= AIM =
In the text below about the Stranger Things backlash, what IMDb rating did the penultimate episode receive?

= TEXT TO READ =
^^^^^^^^^^^^^^^^

And these are the absolute worst offenders.

Stranger Things

The backlash was nuclear. Rotten Tomatoes scores plummeted from the 70s to 56% by the finale. The penultimate episode became the lowest-rated in the entire series on IMDb—a 5.4, lower even than the universally panned "The Lost Sister" from Season 2. Fans were so convinced Netflix had secretly altered the finale after test screenings that they birthed "Conformity Gate," a full-blown conspiracy theory. Some viewers still believe there's a secret ninth episode locked in a vault somewhere that will fix everything.

Here's what actually went wrong: The Duffer Brothers admitted in their behind-the-scenes documentary that they started filming without a finished script for the finale. They went into production not knowing how their own show would end. When writer Paul Dichter suggested including Demogorgons in the final battle, calling it "crazy" if there was nothing there, his feedback was ignored. The final confrontation featured exactly zero of the iconic monsters fans expected.

^^^^^^^^^^^^^^^^

= LISTED ENTRIES =
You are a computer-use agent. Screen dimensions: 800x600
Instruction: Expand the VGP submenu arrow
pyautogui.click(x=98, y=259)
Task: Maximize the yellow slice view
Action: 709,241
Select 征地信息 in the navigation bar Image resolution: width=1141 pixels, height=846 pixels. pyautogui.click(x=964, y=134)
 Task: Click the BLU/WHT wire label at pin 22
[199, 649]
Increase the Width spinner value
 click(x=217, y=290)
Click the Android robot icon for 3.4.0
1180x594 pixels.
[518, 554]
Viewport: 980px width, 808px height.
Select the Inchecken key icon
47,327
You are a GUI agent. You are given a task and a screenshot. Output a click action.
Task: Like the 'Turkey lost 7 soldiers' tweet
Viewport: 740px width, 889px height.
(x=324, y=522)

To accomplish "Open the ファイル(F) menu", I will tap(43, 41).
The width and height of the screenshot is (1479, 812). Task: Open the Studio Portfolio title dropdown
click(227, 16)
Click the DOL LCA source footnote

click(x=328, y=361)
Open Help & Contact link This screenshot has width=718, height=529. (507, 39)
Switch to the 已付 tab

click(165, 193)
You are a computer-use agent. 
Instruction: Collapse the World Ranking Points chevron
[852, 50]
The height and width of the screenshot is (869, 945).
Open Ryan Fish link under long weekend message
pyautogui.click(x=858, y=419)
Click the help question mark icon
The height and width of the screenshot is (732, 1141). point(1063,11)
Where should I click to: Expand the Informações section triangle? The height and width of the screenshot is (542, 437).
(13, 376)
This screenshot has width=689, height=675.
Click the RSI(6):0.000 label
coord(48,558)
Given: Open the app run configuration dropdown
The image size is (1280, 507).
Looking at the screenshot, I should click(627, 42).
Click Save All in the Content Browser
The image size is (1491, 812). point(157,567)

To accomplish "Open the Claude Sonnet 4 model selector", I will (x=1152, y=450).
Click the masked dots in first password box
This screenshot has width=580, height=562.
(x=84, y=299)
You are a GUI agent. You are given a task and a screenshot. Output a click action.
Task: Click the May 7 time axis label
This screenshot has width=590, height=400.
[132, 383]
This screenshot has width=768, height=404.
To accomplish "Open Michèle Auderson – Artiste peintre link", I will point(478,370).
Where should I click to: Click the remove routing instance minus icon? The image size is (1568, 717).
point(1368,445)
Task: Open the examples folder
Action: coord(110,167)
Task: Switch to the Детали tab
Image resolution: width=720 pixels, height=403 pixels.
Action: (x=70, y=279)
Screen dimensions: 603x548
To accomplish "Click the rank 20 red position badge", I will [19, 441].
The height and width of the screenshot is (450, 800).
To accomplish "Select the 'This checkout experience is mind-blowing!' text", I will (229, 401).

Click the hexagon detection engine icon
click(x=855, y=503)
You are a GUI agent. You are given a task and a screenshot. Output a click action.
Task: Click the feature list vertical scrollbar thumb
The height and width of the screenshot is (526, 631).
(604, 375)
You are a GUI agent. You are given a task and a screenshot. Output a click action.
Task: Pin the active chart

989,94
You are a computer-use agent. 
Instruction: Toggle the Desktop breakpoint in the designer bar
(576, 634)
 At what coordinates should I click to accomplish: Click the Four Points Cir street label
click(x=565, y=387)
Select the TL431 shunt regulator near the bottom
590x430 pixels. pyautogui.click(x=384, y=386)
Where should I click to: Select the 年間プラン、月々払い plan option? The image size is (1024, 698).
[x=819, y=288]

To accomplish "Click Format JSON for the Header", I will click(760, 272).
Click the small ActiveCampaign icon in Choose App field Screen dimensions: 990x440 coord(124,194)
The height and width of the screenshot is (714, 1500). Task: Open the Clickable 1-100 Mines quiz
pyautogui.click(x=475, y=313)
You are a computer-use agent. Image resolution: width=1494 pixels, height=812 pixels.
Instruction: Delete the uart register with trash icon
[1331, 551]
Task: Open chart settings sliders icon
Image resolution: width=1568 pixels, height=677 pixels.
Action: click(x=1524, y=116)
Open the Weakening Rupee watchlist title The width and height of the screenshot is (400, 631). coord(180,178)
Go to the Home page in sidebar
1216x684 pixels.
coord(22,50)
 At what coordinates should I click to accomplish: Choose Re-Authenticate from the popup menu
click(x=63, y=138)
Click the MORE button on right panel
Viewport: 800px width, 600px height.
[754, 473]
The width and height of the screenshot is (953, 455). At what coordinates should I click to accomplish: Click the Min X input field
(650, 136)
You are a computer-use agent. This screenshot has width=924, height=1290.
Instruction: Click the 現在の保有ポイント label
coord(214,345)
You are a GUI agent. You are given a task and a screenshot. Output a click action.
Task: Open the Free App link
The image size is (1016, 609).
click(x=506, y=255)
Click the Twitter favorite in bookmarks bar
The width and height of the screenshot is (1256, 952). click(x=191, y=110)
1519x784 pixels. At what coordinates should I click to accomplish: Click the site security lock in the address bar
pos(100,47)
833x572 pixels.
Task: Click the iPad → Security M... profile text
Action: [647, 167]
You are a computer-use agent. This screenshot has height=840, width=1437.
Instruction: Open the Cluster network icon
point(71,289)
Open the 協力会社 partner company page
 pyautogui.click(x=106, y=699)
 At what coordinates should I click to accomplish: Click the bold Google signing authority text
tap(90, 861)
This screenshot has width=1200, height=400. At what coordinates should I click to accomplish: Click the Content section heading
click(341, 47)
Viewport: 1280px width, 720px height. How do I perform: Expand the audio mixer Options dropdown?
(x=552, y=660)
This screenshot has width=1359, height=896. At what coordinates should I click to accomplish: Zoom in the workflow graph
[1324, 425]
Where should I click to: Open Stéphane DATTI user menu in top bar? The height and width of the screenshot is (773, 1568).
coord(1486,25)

^^^^^^^^^^^^^^^^

= CORRECT ANSWER =
5.4